• **Text section**
○ ○ ○
Irish culture needs public service broadcasting to survive
Late Late Toy Show host, Patrick Kielty with (from right to left) Paddy Geraghty (9) from Navan; Douglas Reid (11) from Carlow; Louis Hanna (7) from Dublin; Joanna Ujadughele (11) from Carlow and Bonnie Fagan (4) from Navan. Weakening RTÉ by reducing its capacity, outsourcing its core functions, or forcing it to survive as a mostly commercial operator does not modernise public service media. It dismantles it. Picture Colin Keegan, Collins, Dublin
RTÉ’s appearance before the Oireachtas today will raise familiar questions about governance and funding. But the most important question continues to be pushed aside: what is the vision for a public media institution that can meet the real and pressing needs facing our country?
In many ways, the fundamental things we need from a public media institution remain straightforward: a trusted source of national information, a space for Irish culture to thrive, and an institution capable of supporting democratic norms and the diverse needs of different groups in our society.
The rationale for a public media institution equipped to meet these needs has intensified rather than diminished. We live in an age of increasing insecurity and geopolitical tension.
In this context, it is notable many national and local media outlets are operated by companies outside the Irish state. Internationally, billionaires aligned to Donald Trump are buying up media and social media. Meanwhile, the digital platforms that have hijacked our attention show little regard for the safety of children or people’s wellbeing.

Culturally, we are a small nation in a vast English-language sphere and, while Irish creativity punches far above its weight, it is reckless to imagine that our culture and heritage matter to corporations like Disney or Netflix that now dominate the global entertainment market.
Policymakers and RTÉ management should be explaining how our public media institution will serve the country in this volatile context. Instead, the discussion keeps defaulting to cuts.
To put it starkly, we are now trapped in a cycle of “rationalising”, to use the minister’s word, the only media institution with a mandate to serve the entire Irish public at a time when the international media system, that includes social media, is creating grave problems for democratic stability, mental health and social cohesion.
A functioning public media institution is not a luxury. It is part of the basic infrastructure that supports a democratic society. Recognising that does not mean overlooking RTÉ’s shortcomings, minimising the contributions of other media, abandoning value-for-money oversight, or pretending that consumption habits have not changed.
Weakening RTÉ by reducing its capacity, outsourcing its core functions, or forcing it to survive as a mostly commercial operator does not modernise public service media. It dismantles it.
Those who argue for shrinking RTÉ often claim that it is no longer relevant. Undeniably, audiences have fragmented and younger people consume information and entertainment through very different channels.
But public service media are not judged by how much of the market they capture. They are judged by whether they remain available to all, whether they provide trusted information, and whether they serve groups and needs that commercial markets overlook.
Libraries and public parks do not lose their value because footfall declines. Their purpose is to exist for the public good. RTÉ’s purpose is the same.
The real challenge for RTÉ is therefore not relevance, but responsiveness. Research from Oxford shows that younger audiences value public service media when they encounter it. The problem for RTÉ is visibility and meet young people where they are.
That requires investment in new formats, new platforms and new forms of storytelling rather than deeper rounds of cuts. It requires a clear public service strategy for the digital era, not a continual paring back of the very capabilities needed to deliver it.
○ ○ ○
• **Data section**
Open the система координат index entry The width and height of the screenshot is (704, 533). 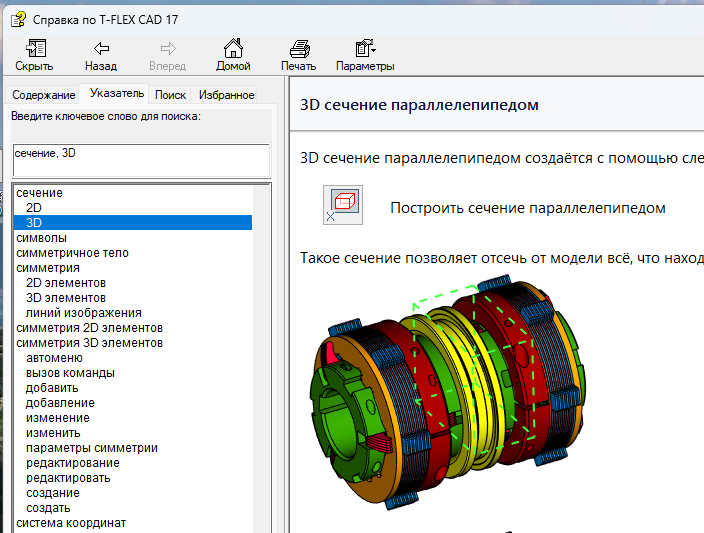coord(71,523)
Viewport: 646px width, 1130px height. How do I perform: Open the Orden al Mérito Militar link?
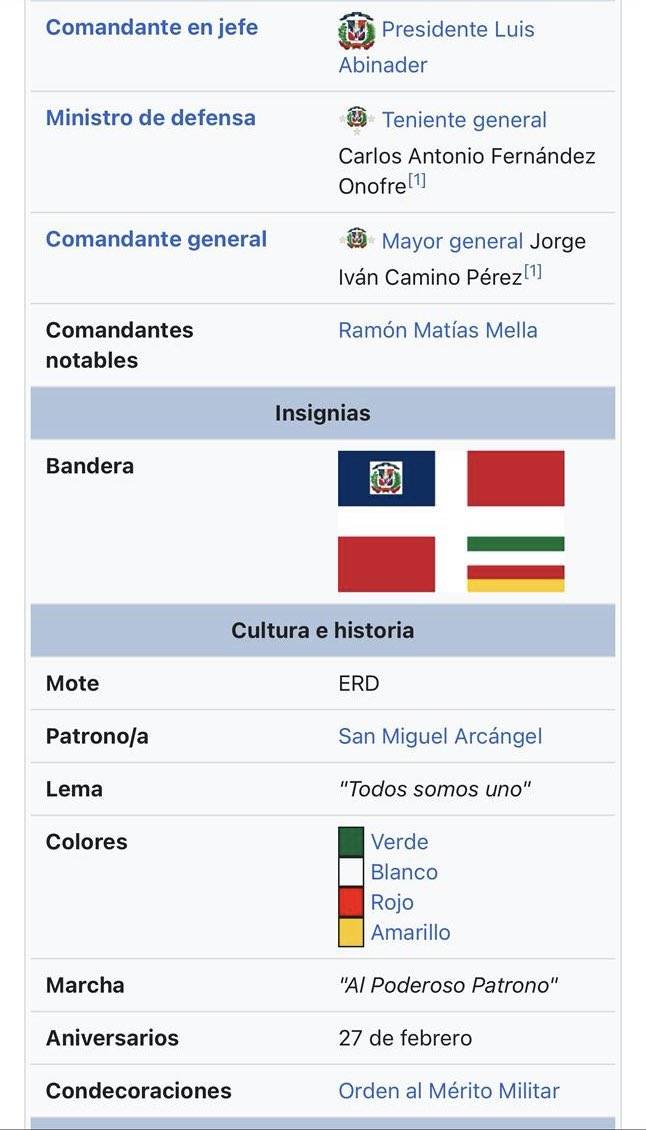point(449,1090)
○ ○ ○
• **Given problem 1**
List the criteria by which the piece on public service broadcasting says public service media are judged.
• **Given problem 2**
According to the piece on public service broadcasting, what does research from Oxford show?

• **Full answer 1**
- Whether they remain available to all
- Whether they provide trusted information
- Whether they serve groups and needs that commercial markets overlook

• **Full answer 2**
Younger audiences value public service media when they encounter it.